Recently I ran across an excellent paper by academics in the School of Regional Planning at Georgia Tech that I thought was an excellent “return to basics” for economic development agencies and organizations working in the Business Retention and Expansion.

The authors break down the pros and cons of two BRE approaches and lay out simple steps for the basics of a great BRE program.

1) Build a space database. Organize a database of all buildings in the area, including valuation and tax information, to compare and contrast possible properties to expand or grow operations. The paper suggests some excellent sources for gathering the information.

2) Send out the surveys. This standard best practice is covered with some starter questions, and of course there are plenty of additional suggestions available from a casual Google search. I’ve seen some surveys that span dozens of pages and include hundreds of questions — it’s important to strike balance between thoroughness and brevity, since the longer the survey is the less likely a busy owner will carve out the time to answer it.

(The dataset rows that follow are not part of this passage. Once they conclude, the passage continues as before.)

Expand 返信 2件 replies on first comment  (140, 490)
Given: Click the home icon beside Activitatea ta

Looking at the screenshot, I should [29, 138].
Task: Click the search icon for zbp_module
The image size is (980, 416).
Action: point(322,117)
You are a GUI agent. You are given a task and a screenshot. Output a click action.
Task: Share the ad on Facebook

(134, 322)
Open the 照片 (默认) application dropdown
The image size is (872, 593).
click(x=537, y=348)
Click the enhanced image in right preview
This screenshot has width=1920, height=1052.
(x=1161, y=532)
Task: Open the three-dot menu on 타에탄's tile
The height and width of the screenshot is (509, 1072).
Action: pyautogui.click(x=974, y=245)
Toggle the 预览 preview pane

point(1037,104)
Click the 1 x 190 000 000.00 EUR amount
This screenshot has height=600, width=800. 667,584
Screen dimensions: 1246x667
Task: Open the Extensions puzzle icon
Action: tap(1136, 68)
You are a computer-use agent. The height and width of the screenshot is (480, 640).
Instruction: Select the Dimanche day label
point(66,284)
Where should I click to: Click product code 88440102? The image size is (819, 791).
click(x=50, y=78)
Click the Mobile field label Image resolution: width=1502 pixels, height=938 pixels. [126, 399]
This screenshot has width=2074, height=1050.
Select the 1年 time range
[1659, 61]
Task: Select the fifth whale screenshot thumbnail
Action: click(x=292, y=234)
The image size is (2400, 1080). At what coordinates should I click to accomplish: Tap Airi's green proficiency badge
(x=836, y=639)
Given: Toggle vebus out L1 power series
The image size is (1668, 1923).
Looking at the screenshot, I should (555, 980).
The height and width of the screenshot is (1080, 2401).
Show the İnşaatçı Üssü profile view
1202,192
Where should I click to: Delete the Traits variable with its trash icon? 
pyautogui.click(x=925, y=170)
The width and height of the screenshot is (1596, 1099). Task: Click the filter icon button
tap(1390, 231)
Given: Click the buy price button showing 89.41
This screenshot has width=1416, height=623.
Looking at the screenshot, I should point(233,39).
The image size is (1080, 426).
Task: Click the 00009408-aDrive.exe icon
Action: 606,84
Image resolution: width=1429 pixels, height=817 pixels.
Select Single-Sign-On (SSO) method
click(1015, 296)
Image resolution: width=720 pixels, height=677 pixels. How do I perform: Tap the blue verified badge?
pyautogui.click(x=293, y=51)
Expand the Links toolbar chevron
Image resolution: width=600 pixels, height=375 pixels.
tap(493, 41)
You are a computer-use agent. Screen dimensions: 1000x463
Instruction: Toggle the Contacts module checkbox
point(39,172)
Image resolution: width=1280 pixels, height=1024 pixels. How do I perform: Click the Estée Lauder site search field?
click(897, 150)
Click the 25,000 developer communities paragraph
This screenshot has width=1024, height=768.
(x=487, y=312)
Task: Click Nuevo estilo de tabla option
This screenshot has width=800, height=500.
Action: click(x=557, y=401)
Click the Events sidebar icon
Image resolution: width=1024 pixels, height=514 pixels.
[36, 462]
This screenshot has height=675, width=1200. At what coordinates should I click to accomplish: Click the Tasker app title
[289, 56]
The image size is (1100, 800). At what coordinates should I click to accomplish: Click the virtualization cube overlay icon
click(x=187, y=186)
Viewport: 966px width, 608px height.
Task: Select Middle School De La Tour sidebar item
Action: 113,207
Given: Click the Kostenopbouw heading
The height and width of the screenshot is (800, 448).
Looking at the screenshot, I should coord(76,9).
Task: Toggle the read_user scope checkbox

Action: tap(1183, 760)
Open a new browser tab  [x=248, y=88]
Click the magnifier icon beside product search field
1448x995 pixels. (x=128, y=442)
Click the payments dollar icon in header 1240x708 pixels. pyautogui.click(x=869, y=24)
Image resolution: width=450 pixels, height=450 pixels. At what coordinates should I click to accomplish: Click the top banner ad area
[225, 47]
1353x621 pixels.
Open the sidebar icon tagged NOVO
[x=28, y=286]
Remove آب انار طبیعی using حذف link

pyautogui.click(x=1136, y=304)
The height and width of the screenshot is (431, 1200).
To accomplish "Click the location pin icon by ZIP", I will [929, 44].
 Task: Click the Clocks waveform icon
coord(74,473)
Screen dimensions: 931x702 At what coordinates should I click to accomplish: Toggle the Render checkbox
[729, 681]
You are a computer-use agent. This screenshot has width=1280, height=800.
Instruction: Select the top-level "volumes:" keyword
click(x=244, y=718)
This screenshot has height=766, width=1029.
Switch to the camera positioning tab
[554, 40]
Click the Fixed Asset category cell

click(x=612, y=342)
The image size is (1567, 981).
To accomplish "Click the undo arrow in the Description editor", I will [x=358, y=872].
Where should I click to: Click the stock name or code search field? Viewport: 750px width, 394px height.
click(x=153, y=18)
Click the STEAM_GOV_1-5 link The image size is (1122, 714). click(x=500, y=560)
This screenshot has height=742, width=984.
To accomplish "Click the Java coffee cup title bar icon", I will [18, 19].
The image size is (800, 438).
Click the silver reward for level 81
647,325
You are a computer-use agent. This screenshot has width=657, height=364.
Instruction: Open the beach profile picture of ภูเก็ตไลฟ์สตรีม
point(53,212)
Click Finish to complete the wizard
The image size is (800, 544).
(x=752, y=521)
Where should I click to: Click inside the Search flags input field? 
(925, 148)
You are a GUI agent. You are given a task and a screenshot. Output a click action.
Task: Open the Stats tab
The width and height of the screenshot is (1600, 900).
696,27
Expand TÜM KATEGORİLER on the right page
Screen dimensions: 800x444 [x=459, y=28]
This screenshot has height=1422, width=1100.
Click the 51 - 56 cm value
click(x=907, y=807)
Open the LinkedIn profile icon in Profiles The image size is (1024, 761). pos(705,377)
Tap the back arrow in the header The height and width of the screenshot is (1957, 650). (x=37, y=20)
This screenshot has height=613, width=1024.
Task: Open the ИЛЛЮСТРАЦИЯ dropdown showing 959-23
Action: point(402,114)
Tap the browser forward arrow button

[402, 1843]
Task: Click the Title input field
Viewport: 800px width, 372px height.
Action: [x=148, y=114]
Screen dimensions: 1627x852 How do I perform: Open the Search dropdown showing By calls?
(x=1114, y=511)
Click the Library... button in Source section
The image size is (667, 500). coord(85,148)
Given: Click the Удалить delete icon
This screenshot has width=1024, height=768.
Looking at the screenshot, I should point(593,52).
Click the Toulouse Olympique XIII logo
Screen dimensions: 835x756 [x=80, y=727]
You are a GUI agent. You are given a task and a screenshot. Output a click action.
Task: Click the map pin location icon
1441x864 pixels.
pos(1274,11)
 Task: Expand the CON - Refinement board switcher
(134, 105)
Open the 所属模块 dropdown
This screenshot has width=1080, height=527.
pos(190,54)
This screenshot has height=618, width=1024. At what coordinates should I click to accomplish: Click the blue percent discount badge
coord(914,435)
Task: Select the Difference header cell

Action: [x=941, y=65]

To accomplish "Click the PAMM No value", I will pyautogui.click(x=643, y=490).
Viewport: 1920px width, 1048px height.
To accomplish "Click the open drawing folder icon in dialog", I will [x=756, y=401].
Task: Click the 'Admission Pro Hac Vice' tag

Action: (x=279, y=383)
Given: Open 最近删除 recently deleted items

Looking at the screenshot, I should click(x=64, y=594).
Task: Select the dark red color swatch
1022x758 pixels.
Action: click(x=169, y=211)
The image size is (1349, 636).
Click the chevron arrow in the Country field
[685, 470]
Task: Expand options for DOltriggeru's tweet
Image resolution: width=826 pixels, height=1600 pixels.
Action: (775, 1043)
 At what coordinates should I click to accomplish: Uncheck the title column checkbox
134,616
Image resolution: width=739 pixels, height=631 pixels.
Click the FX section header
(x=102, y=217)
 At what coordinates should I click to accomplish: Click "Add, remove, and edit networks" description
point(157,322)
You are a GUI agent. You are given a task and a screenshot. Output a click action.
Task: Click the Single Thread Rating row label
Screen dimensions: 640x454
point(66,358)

3) Collaborate. As the writers point out, “There a usually too many business issues for a single BR&E group to address, thus it is necessary to form partnerships with local businesses to assist and act as advisors.” Categorize the issues into actionable opportunities and work with your community partners — educational institutions, workforce development organizations, local government regulatory and service providers, utilities, and/or professional associations —  to develop programs to meet these needs.

And lastly, a suggestion not mentioned in the paper: 4) Use the resources you’ve gathered to examine your own practices. You just put together a marketing program with a partner — why not apply the program to your own marketing as an economic development organization? Many of the programs designed to businesses be more efficient and sustainable apply to any organization, like website development, accounting, or business process efficiency. Would you trust a chef who didn’t eat his or her own food? Likewise, an EDO will come across as more credible and trustworthy to the private sector when it practices what it preaches.